Zowel eigenaars van kerncentrales, als controleurs die onze veiligheid moeten waarborgen, zijn zich bewust van deze instabiliteit. Ze weten dat alleen volledige zekerheid vertrouwen garandeert. Elke onzekerheid kan leiden tot erosie van vertrouwen, langs vaak onvoorspelbare wegen. Daarom houden ze alles dat tot onzekerheid zou kunnen leiden, liever in eigen kring, zichzelf rechtvaardigend met hun deskundigheid waarmee ze waken over de veiligheid van het volk. De geschiedenis van kernenergie is bezaaid met geheimhouding rond incidenten, soms zelfs directe leugens. En juist dat maakt, als het uitkomt, weer wantrouwen gaande.

Overschakeling van geheimhouding naar openheid als het moet, blijkt onmogelijk. Tokyo Electric Power Company (Tepco), gewend aan geheimhouding, kon geen openheid betrachten toen het moest. Voor de hele wereld, om te beginnen met de premier van Japan, staan zij nu te kijk als verhuller van de waarheid. En er is geen weg terug: ze zullen nooit meer worden geloofd.
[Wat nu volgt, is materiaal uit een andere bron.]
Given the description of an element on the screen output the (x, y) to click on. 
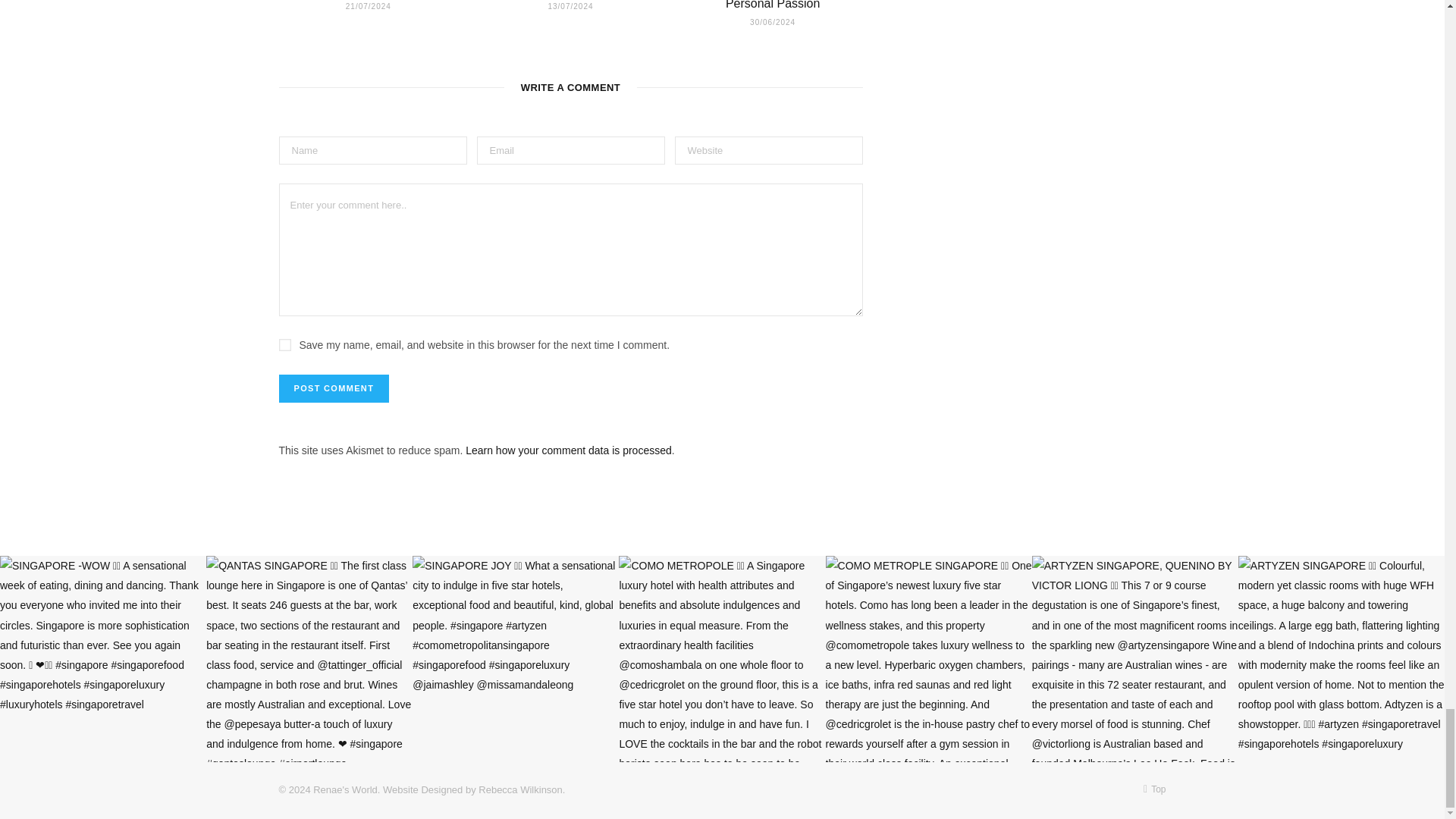
Post Comment (334, 388)
yes (285, 345)
Given the description of an element on the screen output the (x, y) to click on. 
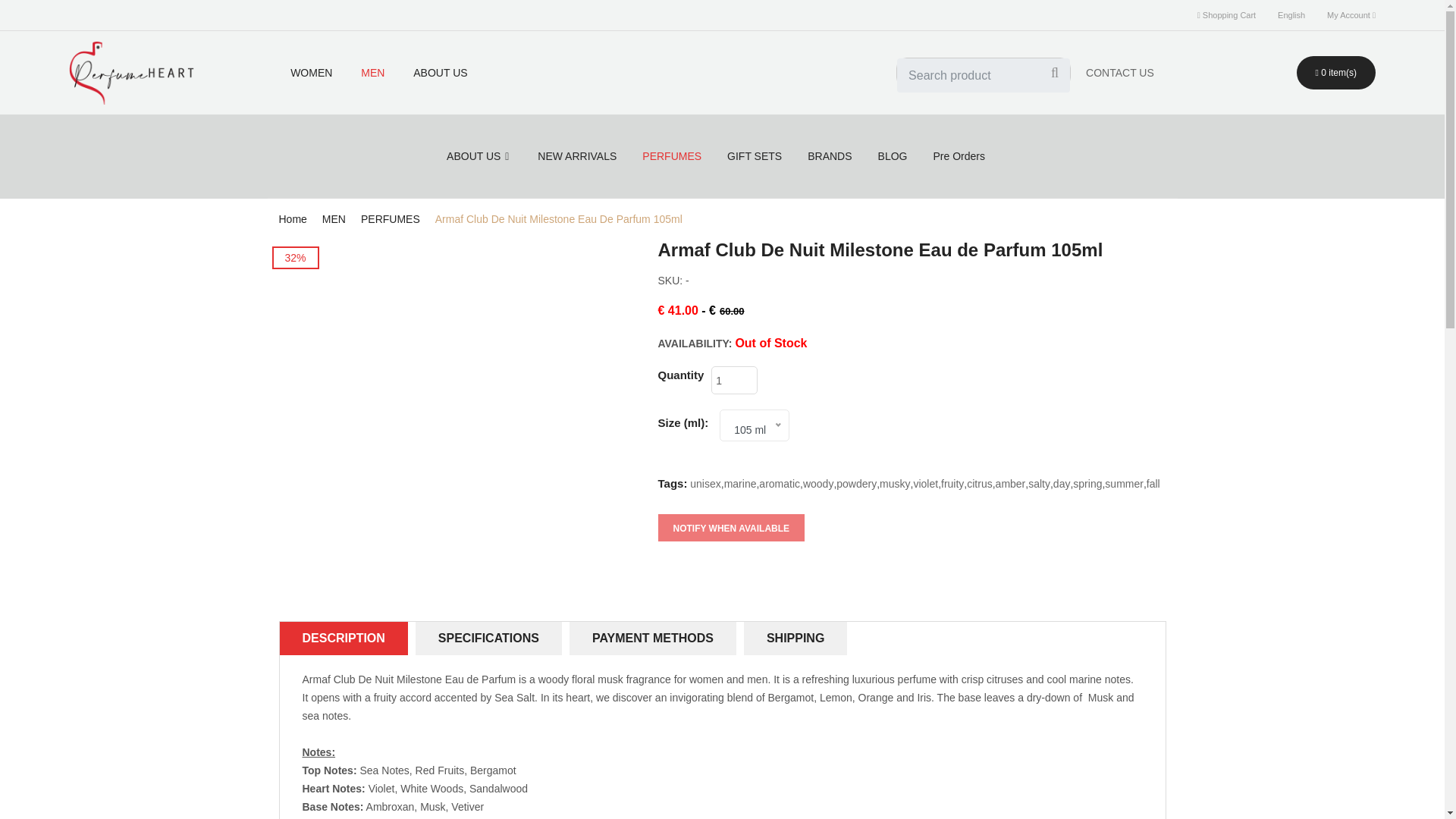
ABOUT US (440, 72)
ABOUT US (440, 72)
My Account (1350, 15)
Shopping Cart (1225, 15)
English (1291, 15)
1 (734, 379)
Given the description of an element on the screen output the (x, y) to click on. 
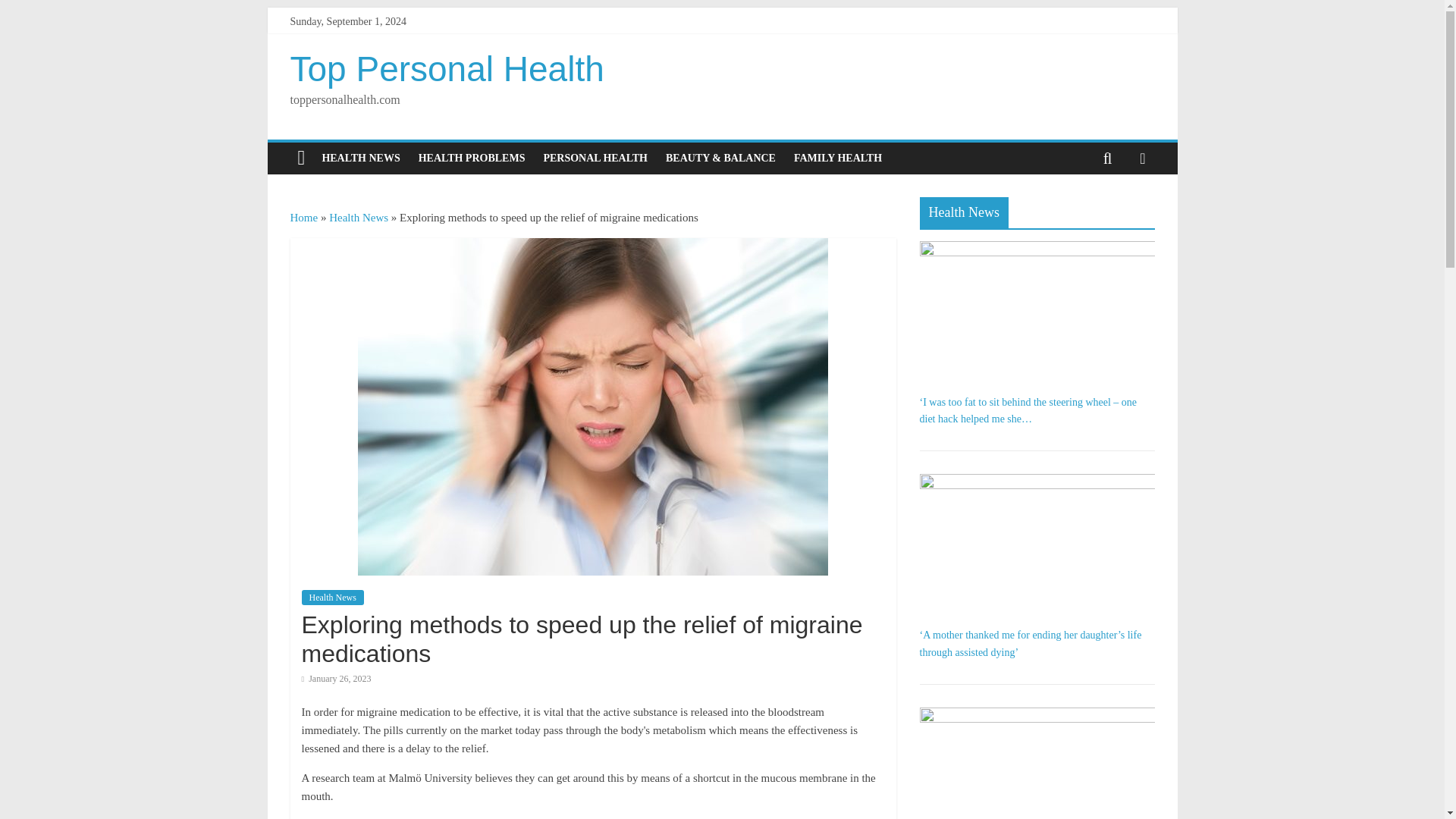
January 26, 2023 (336, 678)
7:51 pm (336, 678)
Health News (358, 217)
FAMILY HEALTH (837, 158)
HEALTH NEWS (361, 158)
PERSONAL HEALTH (595, 158)
Top Personal Health (446, 68)
Top Personal Health (446, 68)
Home (303, 217)
Health News (332, 597)
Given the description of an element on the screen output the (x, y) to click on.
Het is vrijwel niet mogelijk, zich tegen onverwachte gebeurtenissen in te dekken. Het scenario van Tsjernobyl is nooit in een simulatie bedacht. Wat betreft de Japanse centrales: ook in de jaren ’70 en ’80 stonden aardbevingen in het centrum van de discussie over veiligheid, de Fukushima-reactoren waren er qua ontwerp op berekend; maar de tsunami was niet voldoende in beeld gekomen. Elders in de wereld zal over 25 jaar weer iets onverwachts kunnen gebeuren.

Hoewel de meeste kerncentrales meestal betrouwbaar elektriciteit hebben geleverd, lijkt het niet verstandig de elektriciteitsvoorziening te grondvesten op zo’n instabiele technologie als kernenergie. Het zwakke punt zit niet in technologie maar in beeldvorming! Wat is een miljardentechnologie waard die door verandering van publieke perceptie ineens van de kaart kan worden geveegd?

Is kernenergie misbaar? Ja, nog steeds. Hoewel kerncentrales zeker kunnen helpen bij de bestrijding van het broeikaseffect, is hun maximaal haalbare bijdrage aan de energievoorziening niet meer dan de helft van de elektriciteitsproductie, ofwel 10% van het totale energieverbruik. Laat het 20% zijn, als elektrische auto’s doorbreken. Wie oog heeft voor de razend snelle ontwikkeling van zonnecellen, hoeft niet lang te zoeken naar het alternatief. Kernenergie is voor even: totdat ze zon doorbreekt.